This repository contains simulator used in the work "NestedBD: Bayesian Inference of Phylogenetic Trees From Single-Cell Copy Number Profile Data Under a Birth-Death Model". The simulator is based on https://github.com/compbiofan/SingleCellCNABenchmark, with several modifications.
For the purpose of the study, we set X=8, W=0, m=20M and e=100M. The value of c under different simulation setting is described in the method section.

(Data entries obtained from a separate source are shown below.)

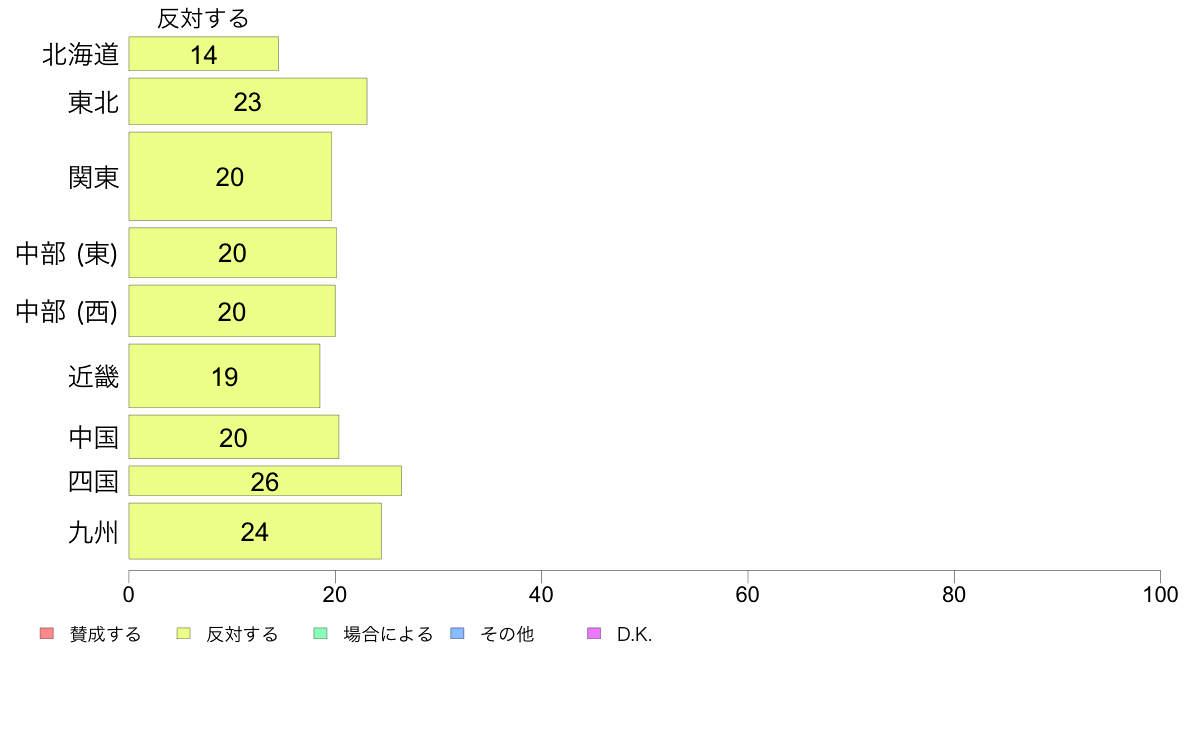This screenshot has width=1188, height=736.
Task: Click the 中部 (西) row label
Action: coord(67,312)
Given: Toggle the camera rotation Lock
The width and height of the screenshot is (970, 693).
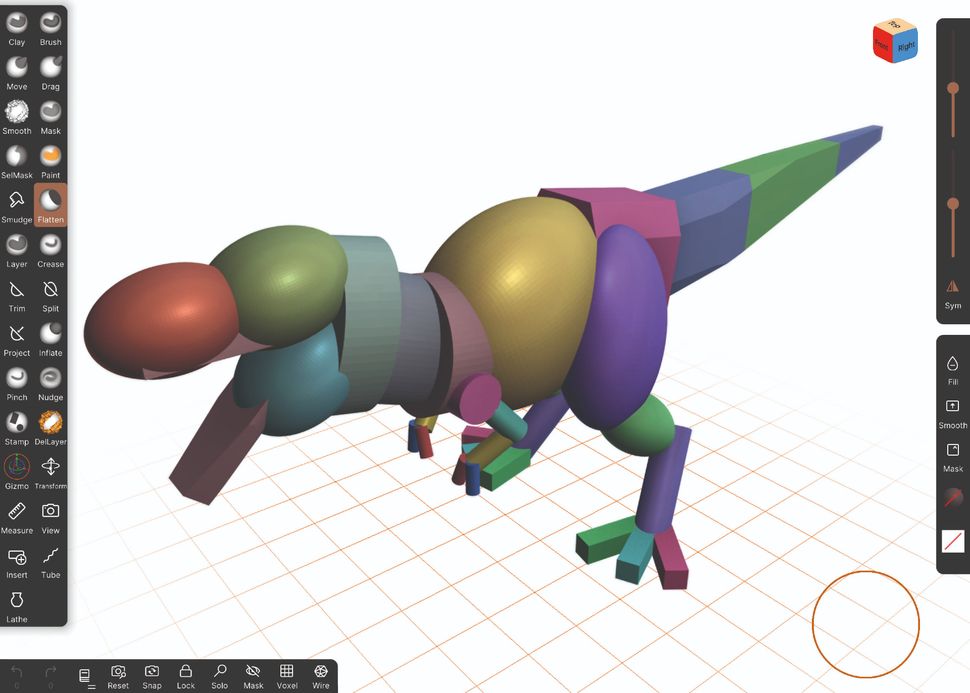Looking at the screenshot, I should click(x=185, y=672).
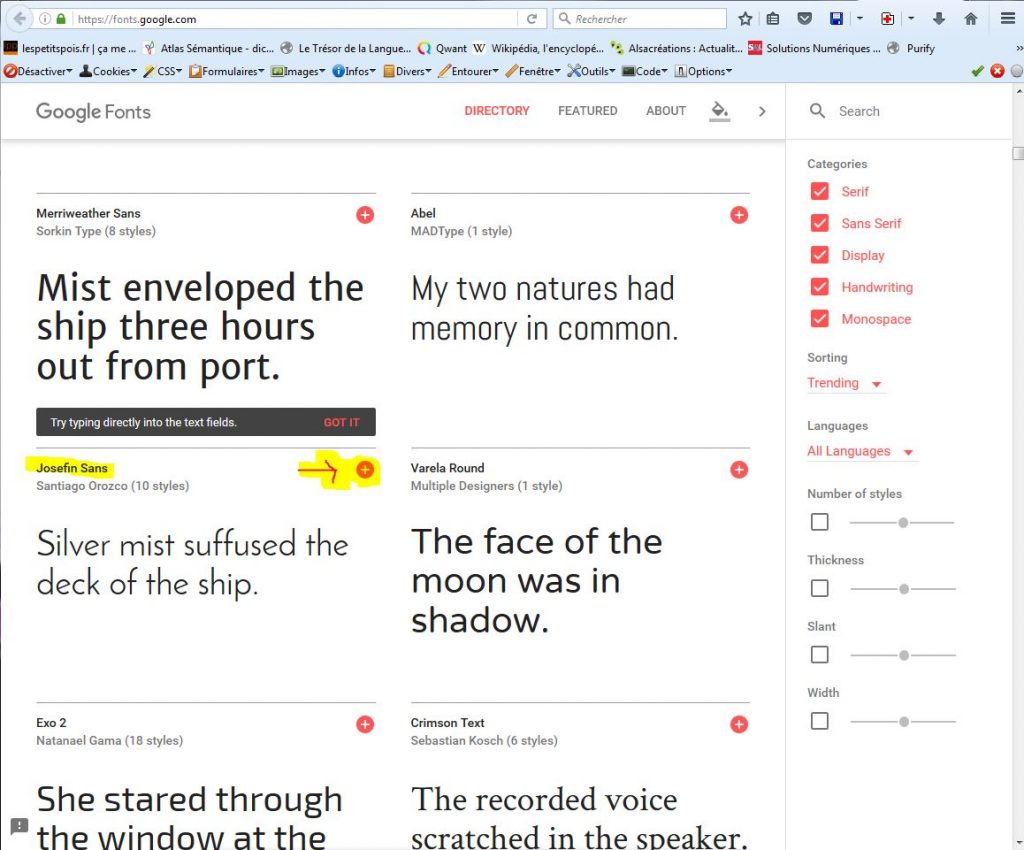1024x850 pixels.
Task: Dismiss the tip with GOT IT
Action: point(341,423)
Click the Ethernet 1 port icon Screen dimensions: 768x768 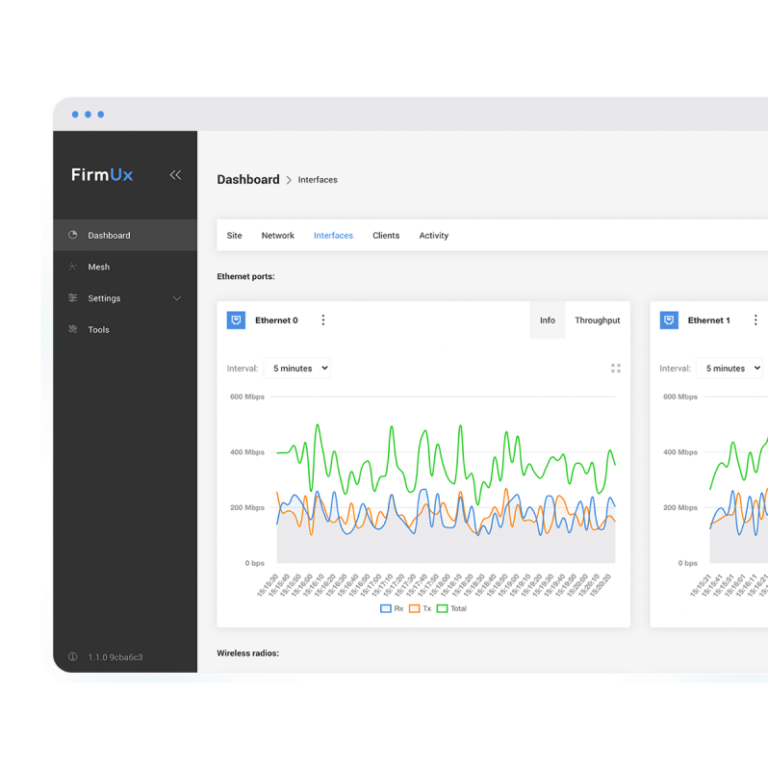click(669, 320)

python main.par.py -r $dir -n $n -X $X -t $ref -W $W -C $C -m $m -e $e -amp $amp -SP $SP
-
$dir: the folder where the simulated data will be put. It could be a relative path. For example: large_dataset/. Default: test.
-
$n: number of cells in the tree.
-
$X: how much more CNAs on the edge to the root than other edges. For example, 8.
-
$ref (required): reference fasta file in an absolute path.
-
$W: if there are whole chromosomal amplifications, 1 (yes) or 0 (no).
-
$C: the probability that a chromosome may be amplified if $W is 1.
-
$m: minimum copy number size.
-
$e: parameter p in exponential distribution for the copy number size that will be added to $m.
-
$amp: control the non-uniformness when selecting position of CNA on genome during simulation. When setting to 0 the CNAs are sampled randomly. Default is 0.
-
$SP (required): Tree option. When setting SP = 0, a prompt will require user enter the path to a file contain a tree in newick format to be used for simulation; SP = 1 simulate a tree with birth death process before adding CNAs along the branches; SP = 2 simulate a beta splitting tree and CNA along branches simulataneously.
-
$c: event multipler, the number of events added to each branch is sampled from a poisson distribution with mean eqaul to the product of %c and branch length.
Same as the original simulator. The commands used in step 2 is summarized in gen_bam/simulate.sh and gen_bam/make_bam_from_fq.sh.